From 44e3e3fb4930298f092f336c2b7add3ebf051928 Mon Sep 17 00:00:00 2001
From: Arthur <48595927+ArthurZucker@users.noreply.github.com>
Date: Wed, 1 Mar 2023 10:49:21 +0100
Subject: [PATCH] prepare for "__floordiv__ is deprecated  and its behavior
 will change in a future version of pytorch" (#20211)

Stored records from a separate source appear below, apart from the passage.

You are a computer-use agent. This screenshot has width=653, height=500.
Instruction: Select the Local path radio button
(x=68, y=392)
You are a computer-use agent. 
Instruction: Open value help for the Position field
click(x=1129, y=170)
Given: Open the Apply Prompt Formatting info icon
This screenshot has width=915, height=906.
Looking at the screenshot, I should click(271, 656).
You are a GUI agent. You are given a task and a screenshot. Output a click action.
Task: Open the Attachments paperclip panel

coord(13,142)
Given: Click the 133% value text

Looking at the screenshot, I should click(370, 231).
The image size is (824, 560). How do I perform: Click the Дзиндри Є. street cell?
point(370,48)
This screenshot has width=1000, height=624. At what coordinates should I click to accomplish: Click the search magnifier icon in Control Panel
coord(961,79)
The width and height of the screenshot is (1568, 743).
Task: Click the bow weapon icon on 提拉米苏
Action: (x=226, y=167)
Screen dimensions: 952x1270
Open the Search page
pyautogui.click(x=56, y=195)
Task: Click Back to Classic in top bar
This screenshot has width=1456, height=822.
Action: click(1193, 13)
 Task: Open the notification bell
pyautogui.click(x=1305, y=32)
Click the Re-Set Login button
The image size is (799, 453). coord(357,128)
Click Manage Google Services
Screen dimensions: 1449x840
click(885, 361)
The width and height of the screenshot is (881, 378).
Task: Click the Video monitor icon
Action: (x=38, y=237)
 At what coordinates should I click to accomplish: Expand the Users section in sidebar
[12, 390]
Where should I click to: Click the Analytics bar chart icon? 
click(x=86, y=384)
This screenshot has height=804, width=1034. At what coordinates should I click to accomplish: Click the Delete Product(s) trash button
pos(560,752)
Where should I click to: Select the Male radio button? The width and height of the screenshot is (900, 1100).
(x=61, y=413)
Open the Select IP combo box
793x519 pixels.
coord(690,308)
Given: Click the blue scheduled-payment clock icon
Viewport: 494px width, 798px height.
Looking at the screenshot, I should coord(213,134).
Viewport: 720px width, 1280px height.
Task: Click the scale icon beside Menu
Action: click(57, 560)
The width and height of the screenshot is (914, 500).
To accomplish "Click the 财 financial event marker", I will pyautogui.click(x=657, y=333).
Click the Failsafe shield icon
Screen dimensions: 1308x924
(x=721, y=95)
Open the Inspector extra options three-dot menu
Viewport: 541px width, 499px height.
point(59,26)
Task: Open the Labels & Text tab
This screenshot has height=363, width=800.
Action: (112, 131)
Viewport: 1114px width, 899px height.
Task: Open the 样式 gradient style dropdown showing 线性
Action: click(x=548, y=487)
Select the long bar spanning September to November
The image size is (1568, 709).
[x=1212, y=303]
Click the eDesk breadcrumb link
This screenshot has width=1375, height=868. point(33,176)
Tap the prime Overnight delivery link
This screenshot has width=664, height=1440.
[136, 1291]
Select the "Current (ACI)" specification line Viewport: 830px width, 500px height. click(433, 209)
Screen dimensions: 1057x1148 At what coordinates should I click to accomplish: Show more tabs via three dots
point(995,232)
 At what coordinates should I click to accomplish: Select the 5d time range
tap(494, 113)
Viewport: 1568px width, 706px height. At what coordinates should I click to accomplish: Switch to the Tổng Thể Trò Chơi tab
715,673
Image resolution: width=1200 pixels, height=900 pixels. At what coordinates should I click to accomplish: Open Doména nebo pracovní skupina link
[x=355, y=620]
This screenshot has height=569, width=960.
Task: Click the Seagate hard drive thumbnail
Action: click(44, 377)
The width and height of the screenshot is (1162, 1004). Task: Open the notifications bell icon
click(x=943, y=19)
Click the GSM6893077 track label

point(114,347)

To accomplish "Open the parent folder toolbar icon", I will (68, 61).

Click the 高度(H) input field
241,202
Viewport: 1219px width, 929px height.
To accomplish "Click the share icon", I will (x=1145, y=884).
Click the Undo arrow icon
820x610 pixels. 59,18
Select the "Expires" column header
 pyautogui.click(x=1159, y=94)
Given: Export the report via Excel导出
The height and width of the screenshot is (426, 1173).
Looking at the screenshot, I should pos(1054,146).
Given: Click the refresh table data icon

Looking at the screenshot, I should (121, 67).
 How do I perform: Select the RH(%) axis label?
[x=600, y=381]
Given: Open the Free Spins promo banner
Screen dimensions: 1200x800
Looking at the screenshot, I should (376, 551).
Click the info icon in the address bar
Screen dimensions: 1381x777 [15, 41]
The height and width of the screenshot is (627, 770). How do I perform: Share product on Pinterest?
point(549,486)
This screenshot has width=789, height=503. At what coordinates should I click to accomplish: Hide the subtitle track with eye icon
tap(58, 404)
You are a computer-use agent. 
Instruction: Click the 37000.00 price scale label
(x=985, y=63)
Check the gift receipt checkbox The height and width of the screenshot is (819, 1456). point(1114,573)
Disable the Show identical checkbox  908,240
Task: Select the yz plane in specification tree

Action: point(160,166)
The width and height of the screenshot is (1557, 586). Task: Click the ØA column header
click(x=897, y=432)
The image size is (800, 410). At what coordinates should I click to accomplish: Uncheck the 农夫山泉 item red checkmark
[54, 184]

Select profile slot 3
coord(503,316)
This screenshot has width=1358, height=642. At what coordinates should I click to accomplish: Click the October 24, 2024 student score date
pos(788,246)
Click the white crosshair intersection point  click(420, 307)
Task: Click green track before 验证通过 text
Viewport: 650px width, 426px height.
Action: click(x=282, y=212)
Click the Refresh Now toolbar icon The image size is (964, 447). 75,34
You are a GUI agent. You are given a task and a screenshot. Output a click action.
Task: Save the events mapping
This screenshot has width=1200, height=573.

* rounding_mode = "floor"  instead of // to prevent behavioral change

* add other TODO

* use `torch_int_div` from pytrch_utils

* same for tests

* fix copies

* style

* use relative imports when needed

* Co-authored-by: sgugger <sylvain.gugger@gmail.com>
---
 .../models/big_bird/modeling_big_bird.py           |  9 +++------
 .../bigbird_pegasus/modeling_bigbird_pegasus.py    |  8 +++-----
 .../image_processing_conditional_detr.py           |  6 ++++--
 .../conditional_detr/modeling_conditional_detr.py  |  2 +-
 .../image_processing_deformable_detr.py            |  6 ++++--
 .../deformable_detr/modeling_deformable_detr.py    |  6 +++---
 .../models/deta/image_processing_deta.py           |  4 +++-
 src/transformers/models/deta/modeling_deta.py      |  6 +++---
 .../mask2former/image_processing_mask2former.py    |  4 +++-
 .../maskformer/image_processing_maskformer.py      |  4 +++-
 .../models/oneformer/image_processing_oneformer.py |  4 +++-
 .../models/reformer/modeling_reformer.py           |  5 ++---
 src/transformers/models/tapas/modeling_tapas.py    | 14 ++++++++------
 tests/generation/test_beam_search.py               | 13 +++++--------
 tests/models/wav2vec2/test_modeling_wav2vec2.py    | 13 +++++--------
 15 files changed, 53 insertions(+), 51 deletions(-)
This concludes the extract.